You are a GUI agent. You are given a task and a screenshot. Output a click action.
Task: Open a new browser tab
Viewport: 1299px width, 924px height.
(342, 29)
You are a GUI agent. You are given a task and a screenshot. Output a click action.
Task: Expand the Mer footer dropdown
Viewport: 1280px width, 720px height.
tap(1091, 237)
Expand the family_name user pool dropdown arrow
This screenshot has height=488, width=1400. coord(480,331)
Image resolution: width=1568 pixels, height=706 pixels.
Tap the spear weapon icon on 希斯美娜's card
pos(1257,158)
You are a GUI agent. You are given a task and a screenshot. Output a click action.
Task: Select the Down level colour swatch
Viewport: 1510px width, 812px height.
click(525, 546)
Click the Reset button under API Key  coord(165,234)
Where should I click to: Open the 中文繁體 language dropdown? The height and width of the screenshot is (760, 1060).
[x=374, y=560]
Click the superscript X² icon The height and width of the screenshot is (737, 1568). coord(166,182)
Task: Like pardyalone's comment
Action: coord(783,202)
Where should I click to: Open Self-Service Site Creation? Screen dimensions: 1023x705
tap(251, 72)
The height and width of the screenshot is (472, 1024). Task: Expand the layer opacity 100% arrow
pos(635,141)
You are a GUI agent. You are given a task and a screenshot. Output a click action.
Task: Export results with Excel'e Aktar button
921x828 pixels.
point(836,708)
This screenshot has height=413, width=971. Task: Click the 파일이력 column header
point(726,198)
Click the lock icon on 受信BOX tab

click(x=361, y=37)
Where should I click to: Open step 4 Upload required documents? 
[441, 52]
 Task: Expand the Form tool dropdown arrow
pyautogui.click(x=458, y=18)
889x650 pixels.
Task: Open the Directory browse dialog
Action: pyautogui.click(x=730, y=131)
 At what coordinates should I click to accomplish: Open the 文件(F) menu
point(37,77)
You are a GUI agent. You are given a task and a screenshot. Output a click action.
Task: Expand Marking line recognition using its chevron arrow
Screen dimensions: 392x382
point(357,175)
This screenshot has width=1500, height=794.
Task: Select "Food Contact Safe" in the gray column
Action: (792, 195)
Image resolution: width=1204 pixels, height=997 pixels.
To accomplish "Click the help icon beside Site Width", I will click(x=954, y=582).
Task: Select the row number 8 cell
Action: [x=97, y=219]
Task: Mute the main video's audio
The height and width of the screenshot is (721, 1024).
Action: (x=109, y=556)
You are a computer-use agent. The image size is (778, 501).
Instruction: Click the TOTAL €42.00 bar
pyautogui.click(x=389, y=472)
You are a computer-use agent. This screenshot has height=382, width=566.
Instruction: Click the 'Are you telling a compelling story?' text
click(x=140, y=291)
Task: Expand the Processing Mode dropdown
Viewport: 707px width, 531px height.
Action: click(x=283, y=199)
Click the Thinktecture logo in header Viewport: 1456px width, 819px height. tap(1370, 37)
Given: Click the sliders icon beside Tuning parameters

━━━━━━━━━━━━━━━━━━━━━━━━━━━━━━

## Brief
Which lines of the data contain "button"? Copy them all.

## Response to this exercise
Click the Reset button under API Key  coord(165,234)
Task: Export results with Excel'e Aktar button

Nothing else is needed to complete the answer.